AgRg no HC 922.420-RJ
STJ • Sexta Turma
Agravo Regimental no Habeas Corpus
Relator: Antonio Saldanha Palheiro
Julgamento: 14/04/2026
Publicação: 22/04/2026
Tese Jurídica Simplificada
Para configurar o crime de constituição de milícia, exige-se a comprovação de um vínculo duradouro e estável entre seus membros. Essa união pode ser percebida pelo próprio contexto dos fatos narrados no processo, não sendo obrigatório identificar o nome de todos os envolvidos, tampouco que os juízes utilizem as palavras exatas 'estabilidade' e 'permanência' em suas decisões.
Nossos Comentários
Tese Jurídica Oficial
A caracterização do crime previsto no art. 288-A do Código Penal exige vínculo estável e permanente entre os integrantes da milícia, o que pode ser deduzido da narrativa fática, mesmo que ausentes (i) a identificação nominal de todos os integrantes da organização; e (ii) o emprego literal das expressões "estabilidade" e "permanência" pelas instâncias ordinárias.

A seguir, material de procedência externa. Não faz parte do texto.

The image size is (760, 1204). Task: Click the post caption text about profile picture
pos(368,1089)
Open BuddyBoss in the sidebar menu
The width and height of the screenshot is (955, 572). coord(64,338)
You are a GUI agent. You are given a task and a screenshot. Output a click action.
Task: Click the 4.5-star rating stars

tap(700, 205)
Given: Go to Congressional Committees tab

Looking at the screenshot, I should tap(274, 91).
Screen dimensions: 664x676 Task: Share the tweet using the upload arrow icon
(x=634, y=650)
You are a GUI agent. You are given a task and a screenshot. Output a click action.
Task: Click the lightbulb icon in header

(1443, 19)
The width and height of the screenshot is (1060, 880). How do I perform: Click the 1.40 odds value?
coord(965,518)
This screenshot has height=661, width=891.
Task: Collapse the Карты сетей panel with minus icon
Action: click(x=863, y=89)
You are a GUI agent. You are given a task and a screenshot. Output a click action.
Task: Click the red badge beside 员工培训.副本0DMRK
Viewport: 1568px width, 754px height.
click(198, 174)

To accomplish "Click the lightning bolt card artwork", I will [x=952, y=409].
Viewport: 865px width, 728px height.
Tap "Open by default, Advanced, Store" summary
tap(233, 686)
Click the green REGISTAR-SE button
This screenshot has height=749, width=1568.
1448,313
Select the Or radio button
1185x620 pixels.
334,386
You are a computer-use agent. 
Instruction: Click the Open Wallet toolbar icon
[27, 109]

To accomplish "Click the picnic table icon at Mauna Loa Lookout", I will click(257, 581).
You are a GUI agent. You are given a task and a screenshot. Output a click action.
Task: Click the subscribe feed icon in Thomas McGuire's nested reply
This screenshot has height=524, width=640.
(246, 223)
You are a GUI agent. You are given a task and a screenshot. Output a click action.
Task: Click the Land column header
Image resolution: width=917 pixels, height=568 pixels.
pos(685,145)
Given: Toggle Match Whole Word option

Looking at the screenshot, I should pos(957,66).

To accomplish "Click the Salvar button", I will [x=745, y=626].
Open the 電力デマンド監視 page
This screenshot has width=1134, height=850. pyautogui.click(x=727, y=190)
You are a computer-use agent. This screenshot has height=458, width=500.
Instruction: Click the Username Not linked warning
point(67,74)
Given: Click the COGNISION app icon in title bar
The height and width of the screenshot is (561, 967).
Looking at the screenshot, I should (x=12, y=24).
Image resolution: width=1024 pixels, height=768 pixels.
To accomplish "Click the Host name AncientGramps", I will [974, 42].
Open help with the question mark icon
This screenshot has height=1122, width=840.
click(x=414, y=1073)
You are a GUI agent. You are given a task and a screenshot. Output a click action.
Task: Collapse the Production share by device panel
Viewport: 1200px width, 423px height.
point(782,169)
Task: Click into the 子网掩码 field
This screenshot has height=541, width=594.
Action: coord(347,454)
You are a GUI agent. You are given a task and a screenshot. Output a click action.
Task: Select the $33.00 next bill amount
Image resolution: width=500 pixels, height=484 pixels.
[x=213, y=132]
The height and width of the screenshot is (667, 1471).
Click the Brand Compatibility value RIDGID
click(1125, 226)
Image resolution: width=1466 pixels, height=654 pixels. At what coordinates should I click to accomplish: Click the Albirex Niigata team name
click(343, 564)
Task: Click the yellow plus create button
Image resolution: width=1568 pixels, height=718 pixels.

Cinge-se a controvérsia a determinar se a condenação demonstra os elementos caracterizadores do crime de constituição de milícia privada.
As instâncias ordinárias descreveram, com base na prova produzida, que o acusado integrava milícia privada atuante em determinada região, exercendo papel de liderança, cobrando taxa de segurança de comerciantes mediante ameaça, utilizando-se de rádio comunicador para coordenar ações, portando armas de fogo (inclusive com numeração suprimida) e munições, além de manter anotações de cobranças e recebimentos, o que evidenciou atuação organizada, contínua e voltada à prática de, ao menos, crimes de extorsão.
Há registro, portanto, de que o réu chefiaria milícia privada para a prática de, no mínimo, crimes de extorsão, não havendo que se falar em ausência de descrição de delitos que estariam sendo cometidos pela milícia.
A caracterização do crime de constituição de milícia privada (art. 288-A do Código Penal) exige vínculo estável e permanente entre os integrantes da milícia, o que foi reconhecido pelas instâncias ordinárias a partir das circunstâncias objetivas da atuação do grupo. A ausência de emprego literal das expressões "estabilidade" e "permanência" no acórdão não afasta a presença dessas elementares quando dedutíveis da narrativa fática.
Além disso, a ausência de identificação nominal de todos os integrantes da organização criminosa ou da milícia não impede a configuração do delito associativo, bastando a comprovação de vínculo associativo entre três ou mais pessoas, conforme entendimento consolidado nos Tribunais Superiores.
A situação narrada, pois, denota caráter organizado e contínuo da associação criminosa, e sustenta a conclusão das instâncias ordinárias acerca do vínculo estável e permanente do sentenciado com a milícia privada.